**Problem requirements:**
For each line below, check whether "computer" is present. Report how many lines have it, nothing else.
*** Block opens ***
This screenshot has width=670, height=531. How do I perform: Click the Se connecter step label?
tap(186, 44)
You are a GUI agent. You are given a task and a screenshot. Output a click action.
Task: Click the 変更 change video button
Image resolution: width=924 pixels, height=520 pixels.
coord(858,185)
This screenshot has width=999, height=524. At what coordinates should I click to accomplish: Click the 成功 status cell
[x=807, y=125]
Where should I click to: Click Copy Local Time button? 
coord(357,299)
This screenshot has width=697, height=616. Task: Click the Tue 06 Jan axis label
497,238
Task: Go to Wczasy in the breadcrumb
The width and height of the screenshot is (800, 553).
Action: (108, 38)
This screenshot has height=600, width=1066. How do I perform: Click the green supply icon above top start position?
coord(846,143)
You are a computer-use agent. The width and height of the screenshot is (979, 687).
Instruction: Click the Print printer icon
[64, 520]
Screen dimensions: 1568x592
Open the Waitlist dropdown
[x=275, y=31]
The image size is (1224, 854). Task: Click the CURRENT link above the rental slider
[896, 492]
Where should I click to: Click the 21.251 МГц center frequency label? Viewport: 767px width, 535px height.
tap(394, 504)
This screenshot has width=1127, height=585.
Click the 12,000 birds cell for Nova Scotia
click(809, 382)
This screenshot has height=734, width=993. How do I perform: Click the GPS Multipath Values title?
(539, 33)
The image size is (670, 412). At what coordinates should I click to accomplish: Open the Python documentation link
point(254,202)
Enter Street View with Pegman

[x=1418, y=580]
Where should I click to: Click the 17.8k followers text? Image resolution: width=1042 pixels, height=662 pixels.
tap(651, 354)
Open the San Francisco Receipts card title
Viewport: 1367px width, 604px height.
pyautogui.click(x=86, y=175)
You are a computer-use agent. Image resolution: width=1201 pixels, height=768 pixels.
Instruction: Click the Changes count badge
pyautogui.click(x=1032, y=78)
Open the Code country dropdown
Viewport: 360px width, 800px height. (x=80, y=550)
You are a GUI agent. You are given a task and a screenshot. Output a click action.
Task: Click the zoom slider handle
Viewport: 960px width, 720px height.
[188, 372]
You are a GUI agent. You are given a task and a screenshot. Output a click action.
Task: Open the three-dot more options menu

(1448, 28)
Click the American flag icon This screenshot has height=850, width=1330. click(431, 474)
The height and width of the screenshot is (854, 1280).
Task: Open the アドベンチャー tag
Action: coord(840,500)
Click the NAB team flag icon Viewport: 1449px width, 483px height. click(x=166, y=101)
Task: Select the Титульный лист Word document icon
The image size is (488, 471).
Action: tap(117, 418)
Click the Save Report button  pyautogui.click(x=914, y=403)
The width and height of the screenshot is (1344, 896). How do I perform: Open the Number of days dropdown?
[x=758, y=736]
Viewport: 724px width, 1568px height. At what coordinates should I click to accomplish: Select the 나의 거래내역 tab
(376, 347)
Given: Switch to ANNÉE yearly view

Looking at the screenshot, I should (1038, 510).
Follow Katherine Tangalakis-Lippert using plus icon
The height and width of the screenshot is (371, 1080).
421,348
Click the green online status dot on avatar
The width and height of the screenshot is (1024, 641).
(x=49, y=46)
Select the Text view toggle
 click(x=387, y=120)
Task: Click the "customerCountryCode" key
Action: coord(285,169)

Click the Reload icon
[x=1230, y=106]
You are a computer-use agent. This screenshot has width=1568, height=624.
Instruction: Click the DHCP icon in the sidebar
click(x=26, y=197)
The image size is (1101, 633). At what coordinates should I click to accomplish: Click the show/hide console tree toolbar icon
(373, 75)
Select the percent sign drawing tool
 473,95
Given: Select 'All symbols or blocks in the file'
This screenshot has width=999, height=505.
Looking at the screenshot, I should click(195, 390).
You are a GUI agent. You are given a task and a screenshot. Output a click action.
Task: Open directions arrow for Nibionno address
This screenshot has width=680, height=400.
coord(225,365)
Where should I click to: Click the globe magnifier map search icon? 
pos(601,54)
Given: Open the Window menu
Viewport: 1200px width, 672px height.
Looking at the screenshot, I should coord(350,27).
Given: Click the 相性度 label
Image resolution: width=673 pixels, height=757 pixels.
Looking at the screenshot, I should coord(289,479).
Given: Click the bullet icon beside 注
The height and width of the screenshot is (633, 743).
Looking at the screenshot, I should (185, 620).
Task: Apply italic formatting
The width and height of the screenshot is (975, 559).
*** Block closes ***
**Task answer:**
3